Le Nobel d'économie pour des théoriciens de la finance
Robert Merton et Myron Scholes, deux économistes américains, ont reçu le prix Nobel 1997 pour leurs travaux sur les instruments financiers dérivés. Leur oeuvre a littéralement révolutionné le monde de la finance. |
"Ca me laisse sans voix, surpris et honoré", c'est ainsi que le co-prix Nobel d'économie Robert Merton a commenté la bonne nouvelle sur une chaîne de télévision de Boston. Et pourtant Robert Merton, 53 ans, fait partie de ces économistes reconnus, professeur de la très prestigieuse université de Harvard (Boston). Également récompensé, son collègue Myron Scholes, 56 ans, est l'une des références en matière de finance.

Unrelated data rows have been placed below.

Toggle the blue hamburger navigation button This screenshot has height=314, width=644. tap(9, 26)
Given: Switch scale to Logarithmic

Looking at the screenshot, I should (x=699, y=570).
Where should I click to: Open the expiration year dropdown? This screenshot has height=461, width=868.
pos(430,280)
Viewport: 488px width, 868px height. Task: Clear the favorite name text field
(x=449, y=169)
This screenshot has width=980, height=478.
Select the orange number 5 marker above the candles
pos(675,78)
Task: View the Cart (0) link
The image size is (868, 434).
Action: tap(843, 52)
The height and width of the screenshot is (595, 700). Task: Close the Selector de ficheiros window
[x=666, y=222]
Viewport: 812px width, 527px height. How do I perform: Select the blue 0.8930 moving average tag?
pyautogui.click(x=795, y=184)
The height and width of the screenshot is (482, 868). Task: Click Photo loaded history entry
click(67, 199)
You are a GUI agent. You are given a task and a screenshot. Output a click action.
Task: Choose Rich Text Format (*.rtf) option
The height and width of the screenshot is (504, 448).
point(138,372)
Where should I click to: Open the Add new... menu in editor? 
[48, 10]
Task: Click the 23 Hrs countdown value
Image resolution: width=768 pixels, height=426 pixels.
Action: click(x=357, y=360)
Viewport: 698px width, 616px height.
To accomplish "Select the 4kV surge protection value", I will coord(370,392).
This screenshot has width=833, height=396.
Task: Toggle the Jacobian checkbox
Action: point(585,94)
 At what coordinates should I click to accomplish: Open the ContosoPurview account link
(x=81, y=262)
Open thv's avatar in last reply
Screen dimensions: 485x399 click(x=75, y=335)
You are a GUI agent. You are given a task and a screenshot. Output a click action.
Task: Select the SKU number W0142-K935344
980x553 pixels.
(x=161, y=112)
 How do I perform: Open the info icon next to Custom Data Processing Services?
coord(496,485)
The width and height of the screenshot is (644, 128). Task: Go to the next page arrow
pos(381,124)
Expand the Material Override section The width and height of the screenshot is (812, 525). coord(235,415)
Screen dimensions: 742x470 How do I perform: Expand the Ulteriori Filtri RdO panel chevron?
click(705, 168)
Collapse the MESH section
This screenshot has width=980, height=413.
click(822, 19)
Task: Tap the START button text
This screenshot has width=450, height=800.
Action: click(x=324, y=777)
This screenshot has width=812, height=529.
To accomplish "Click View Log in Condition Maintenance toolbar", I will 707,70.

En collaboration avec Robert Merton, Myron Scholes, professeur de l'université de Stanford (Californie) a mis au point, en 1973, un système d'évaluation des produits financiers. Une formule très utilisée dans les milieux boursiers qui porte le nom de deux de ses auteurs: Black et Scholes. Fischer Black, autre économiste américain de renom du Massachusetts Institute of Technology (MIT), mort en 1995, est d'ailleurs lui aussi associé à ce prix Nobel à titre posthume.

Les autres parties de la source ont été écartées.